__WORK REQUIRED__. Beginning at the line with "Click the blue help question mark icon", please repeat each line exactly through the end of the records below, including that first line and the last, but no pictures.

ENTRIES SHOWN Block Start

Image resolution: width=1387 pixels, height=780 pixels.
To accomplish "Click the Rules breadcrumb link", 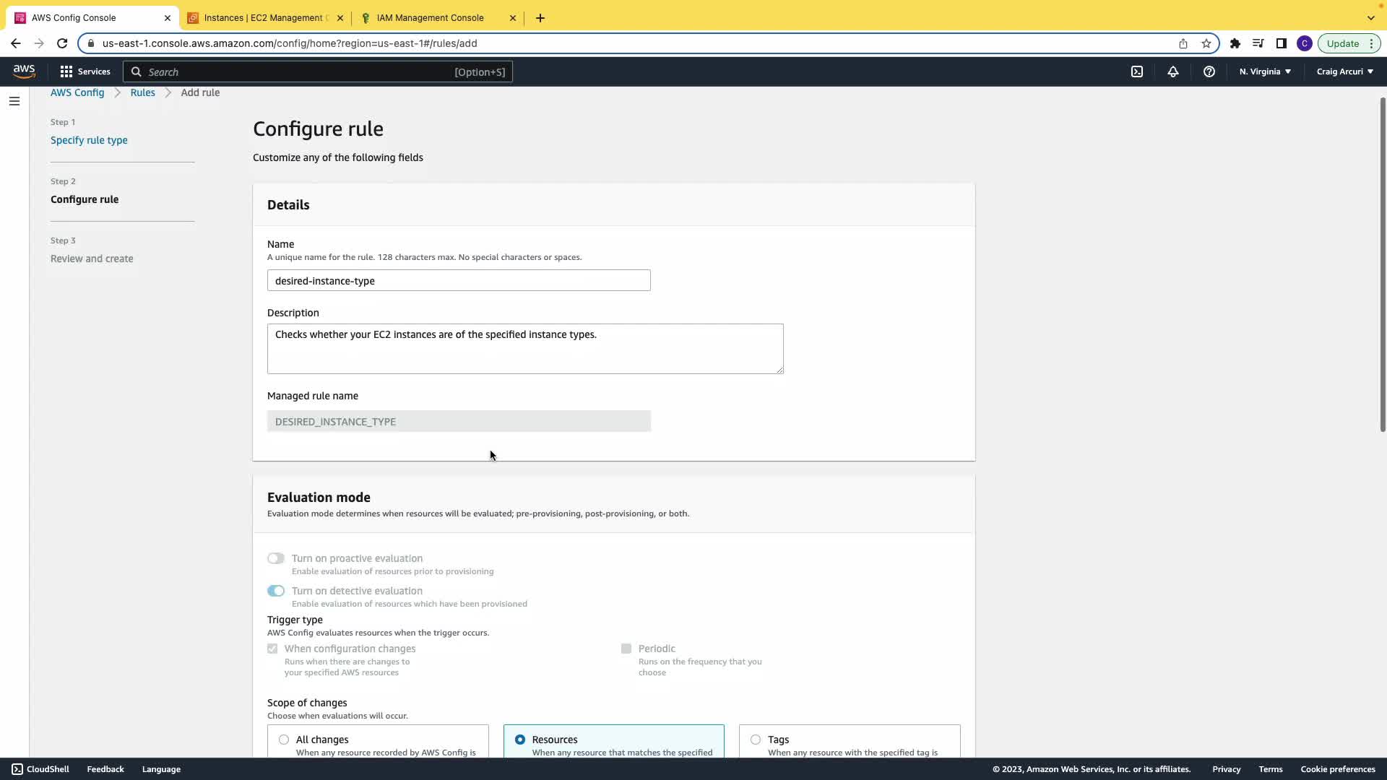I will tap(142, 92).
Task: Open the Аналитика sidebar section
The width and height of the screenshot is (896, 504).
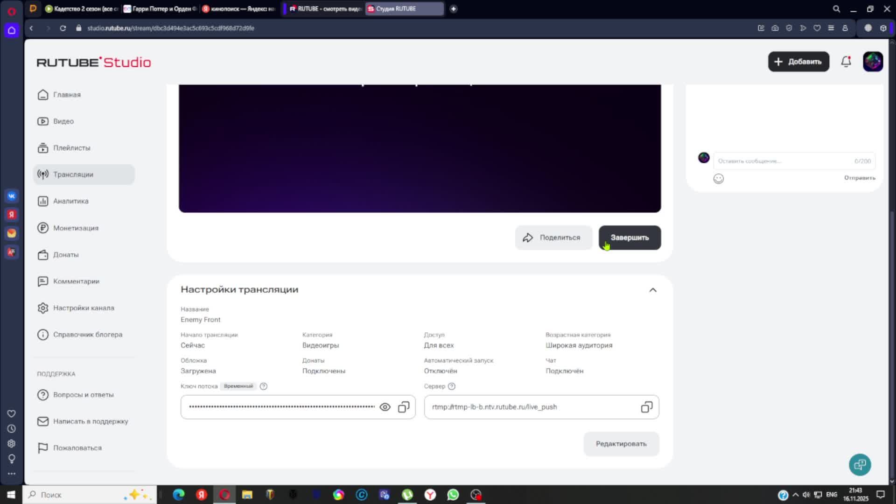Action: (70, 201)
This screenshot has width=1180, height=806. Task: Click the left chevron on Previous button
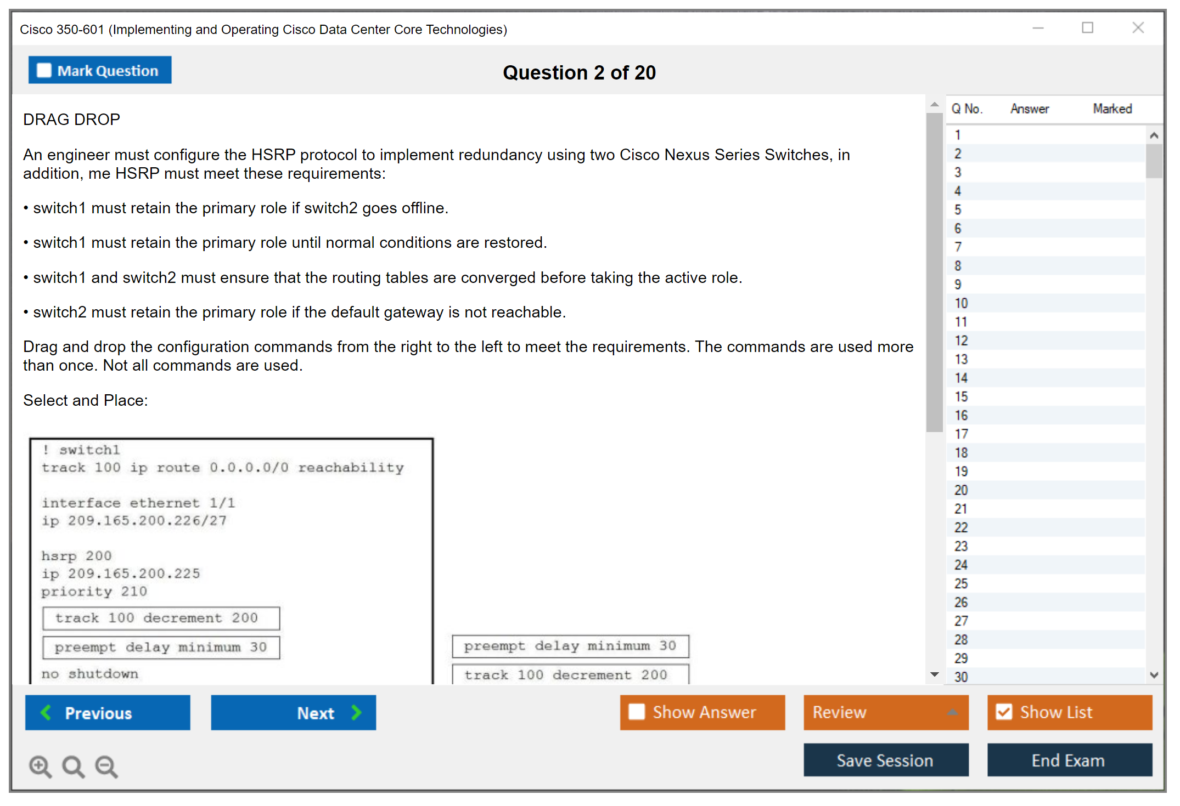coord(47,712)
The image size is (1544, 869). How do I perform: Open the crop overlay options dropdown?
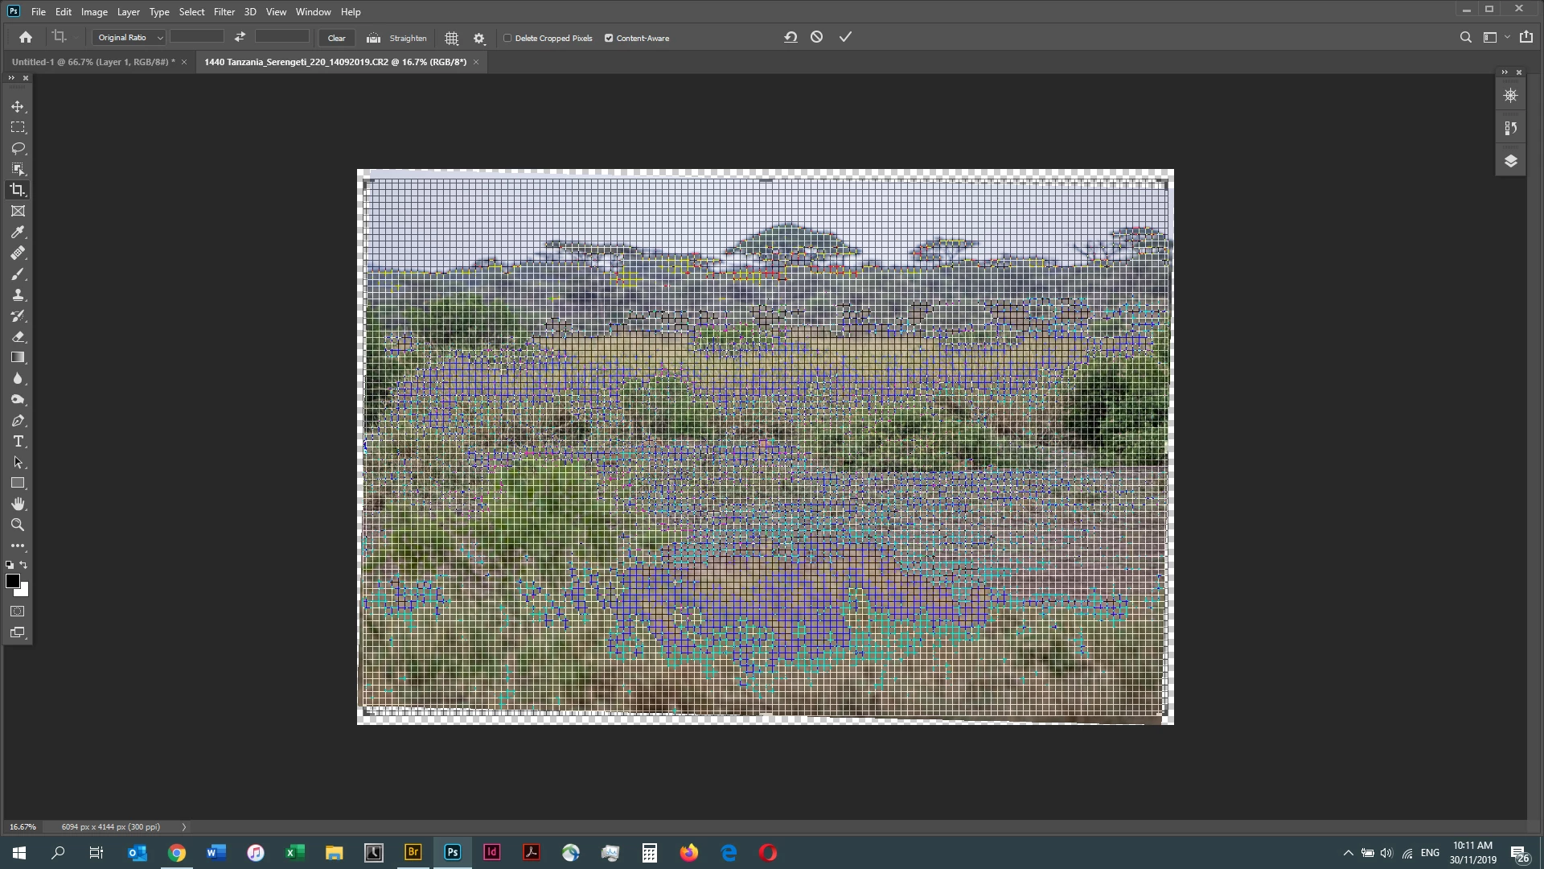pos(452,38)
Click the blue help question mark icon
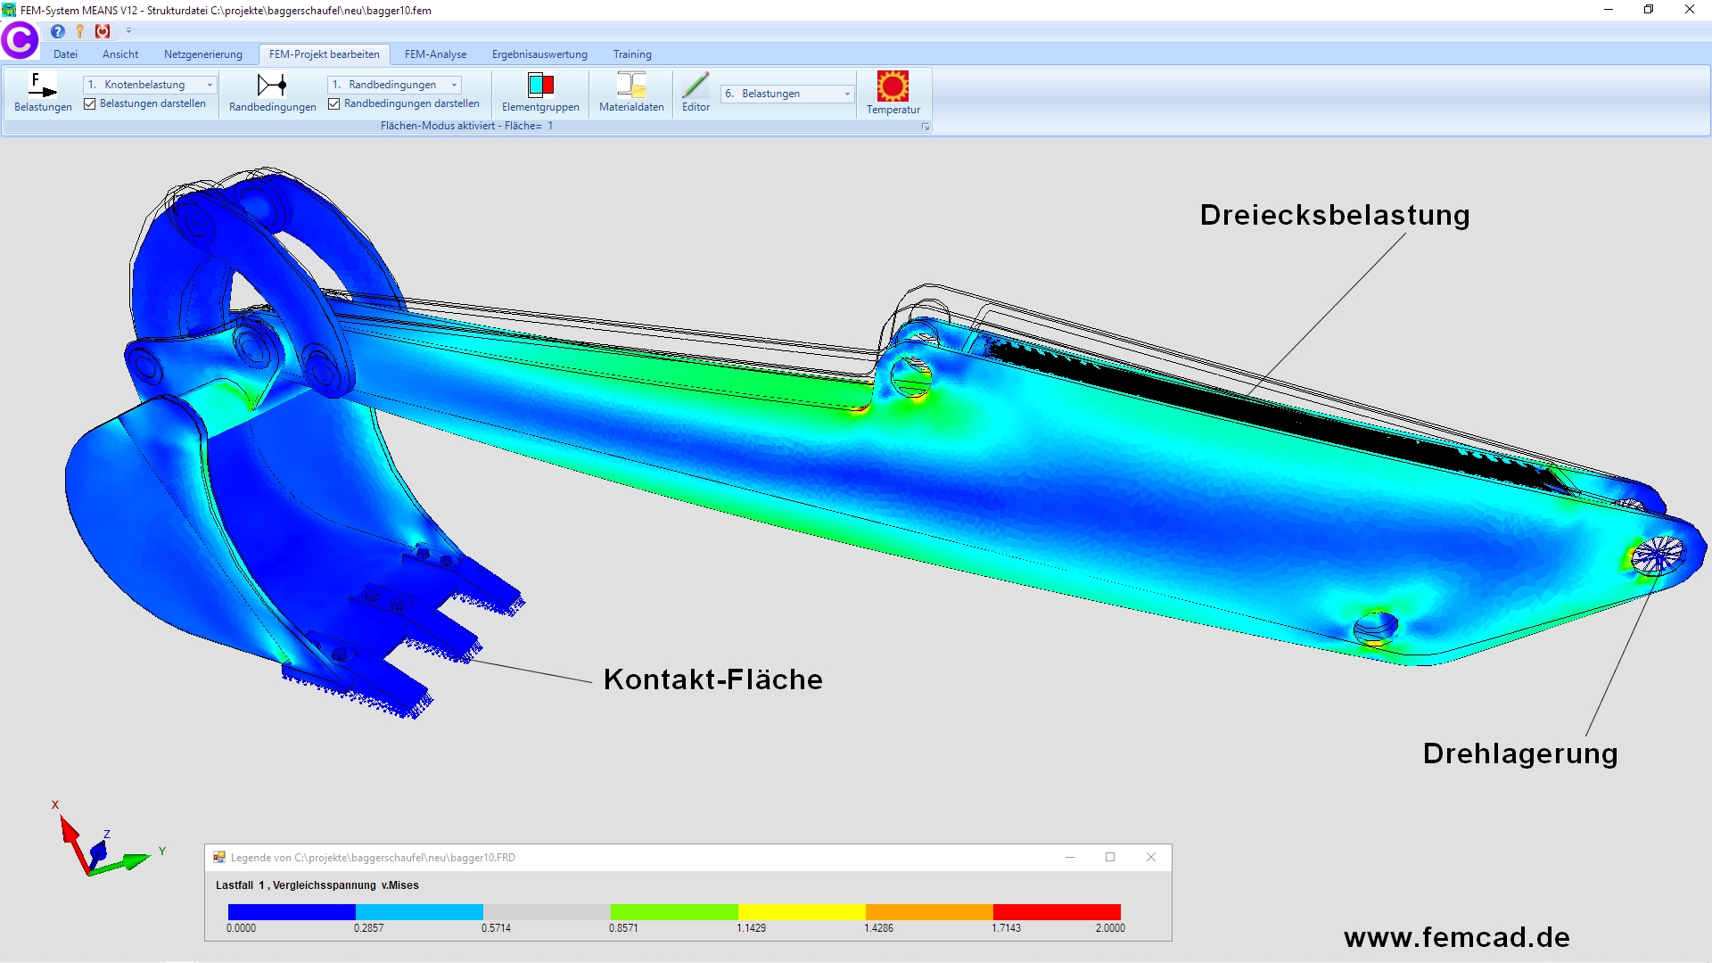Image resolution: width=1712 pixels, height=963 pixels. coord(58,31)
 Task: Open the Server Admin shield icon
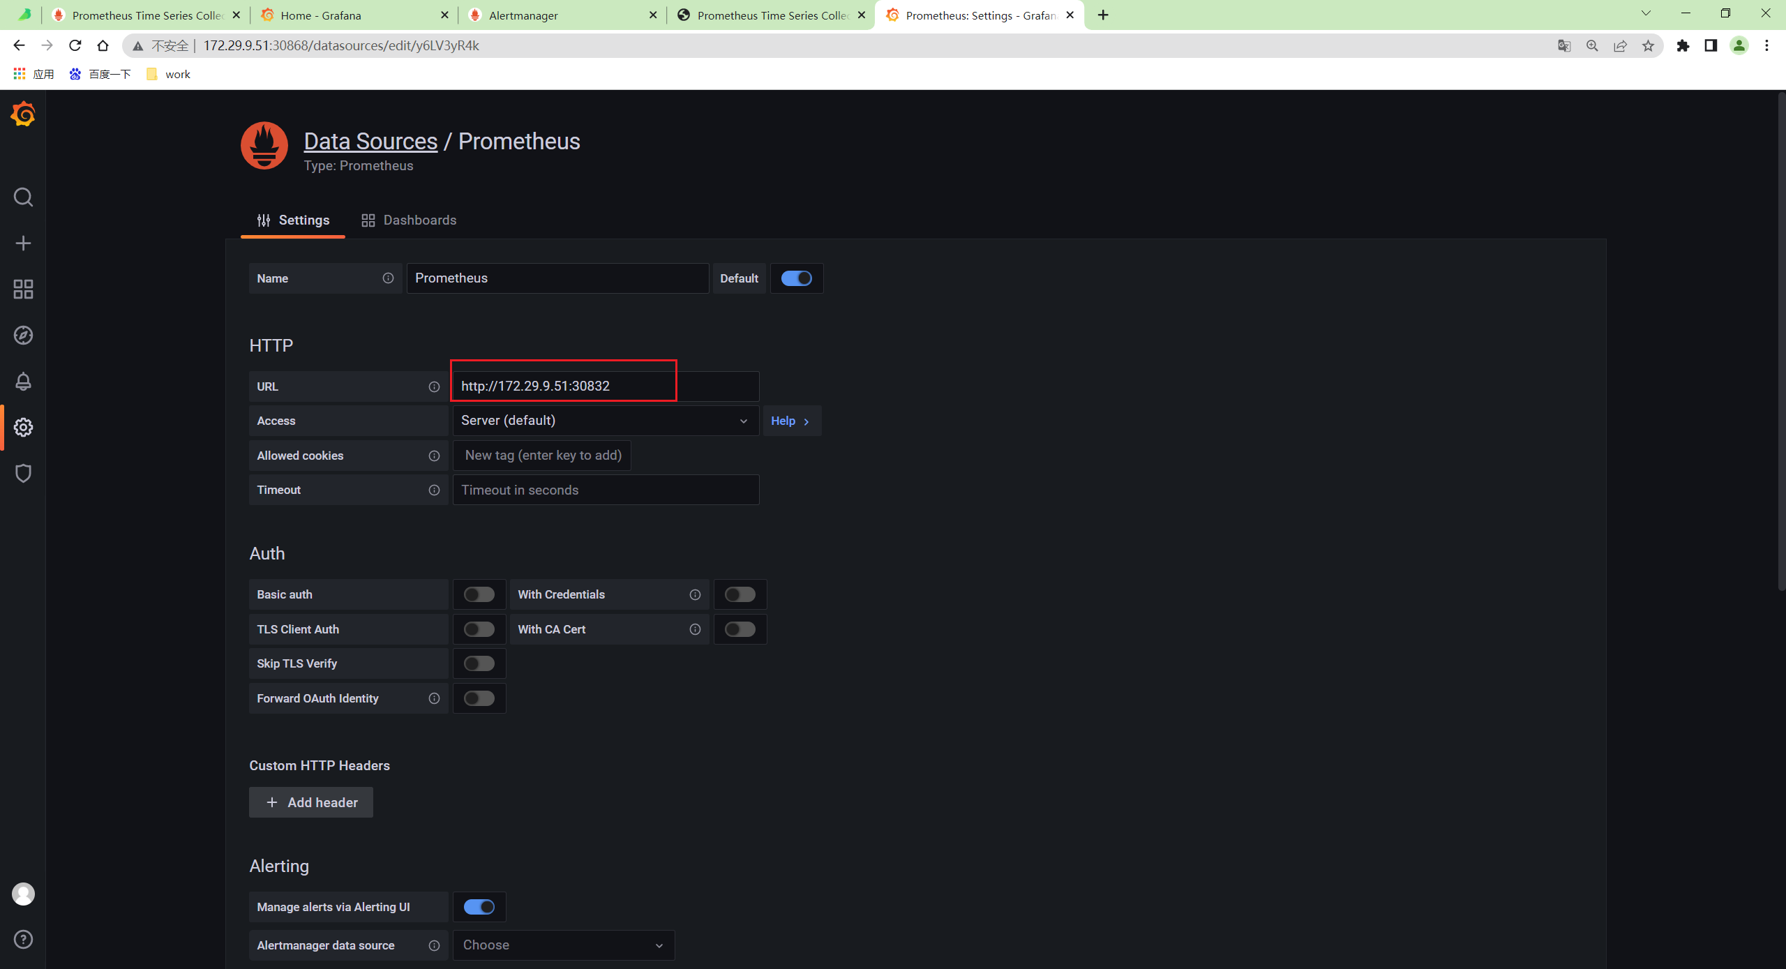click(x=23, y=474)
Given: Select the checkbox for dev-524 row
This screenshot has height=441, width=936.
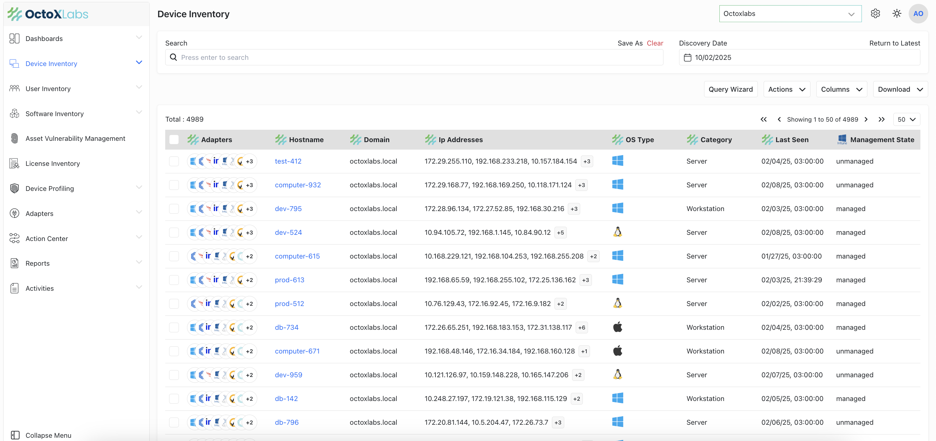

ENTRIES SHOWN Block End

__RESPONSE TO THE TASK__.
Click the blue help question mark icon
Image resolution: width=1712 pixels, height=963 pixels. coord(58,31)
 Task: Open the Server Admin shield icon
click(x=23, y=474)
Given: Select the checkbox for dev-524 row
This screenshot has height=441, width=936.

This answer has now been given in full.